1. What is a multinational corporation?
Ans. A multinational corporation (MNC) is a large corporation that operates in multiple countries, typically with headquarters in one country and branches or subsidiaries in others. MNCs engage in various economic activities, including production, marketing, and distribution, on a global scale.
2. How do multinational corporations contribute to the economy?
Ans. Multinational corporations contribute to the economy in several ways. Firstly, they create job opportunities in the countries where they operate, boosting employment rates. Secondly, MNCs bring in foreign direct investment (FDI), which stimulates economic growth and development. Additionally, they contribute to tax revenues, both directly through corporate taxes and indirectly through employment-related taxes.
3. What are the advantages of multinational corporations for host countries?
Ans. Host countries can benefit from multinational corporations in several ways. MNCs often bring advanced technology, expertise, and management practices that can improve productivity and competitiveness in the local economy. They also contribute to infrastructure development, transfer knowledge and skills to local workers, and enhance export opportunities by integrating local companies into global supply chains.
4. Do multinational corporations have any negative impacts on host countries?
Ans. While multinational corporations bring many benefits, they can also have negative impacts on host countries. MNCs may engage in exploitative labor practices, such as low wages and poor working conditions, especially in developing countries. They may also engage in harmful environmental practices or exploit natural resources without adequate compensation. Additionally, MNCs can create economic dependency and may have excessive influence on local governments.
5. How do multinational corporations affect global economic inequalities?
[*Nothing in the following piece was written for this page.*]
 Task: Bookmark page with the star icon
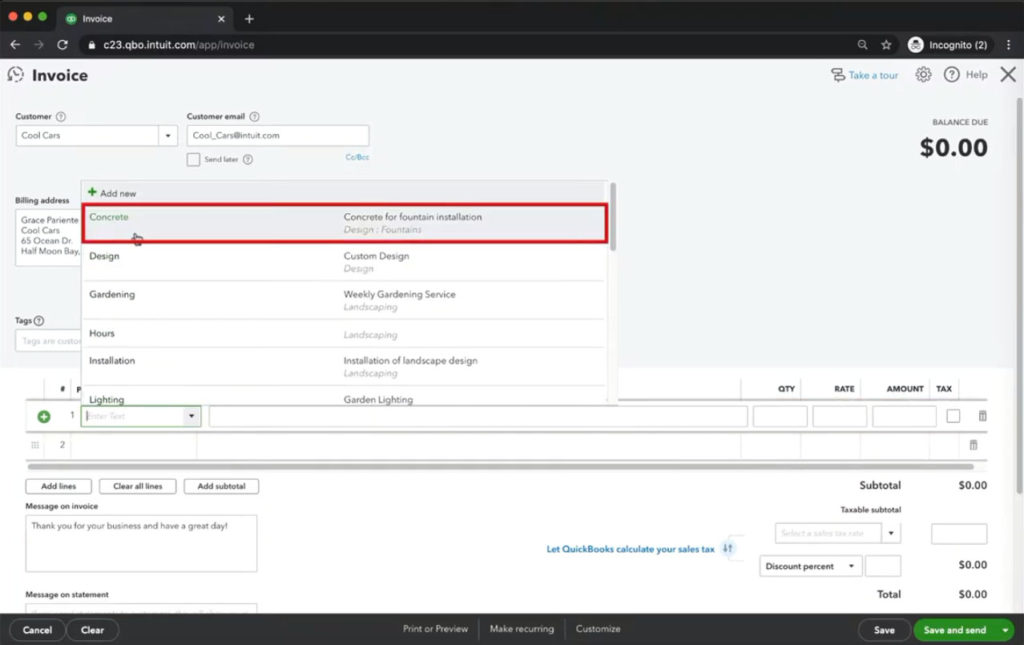886,45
Ans. The impact of multinational corporations on global economic inequalities is complex. On one hand, MNCs can contribute to economic development and poverty reduction in host countries. However, they can also exacerbate inequalities by capturing a significant portion of profits, exploiting cheap labor, and creating asymmetrical power dynamics in global trade. The extent of their impact on global economic inequalities depends on various factors, including government regulations, labor rights, and corporate social responsibility initiatives.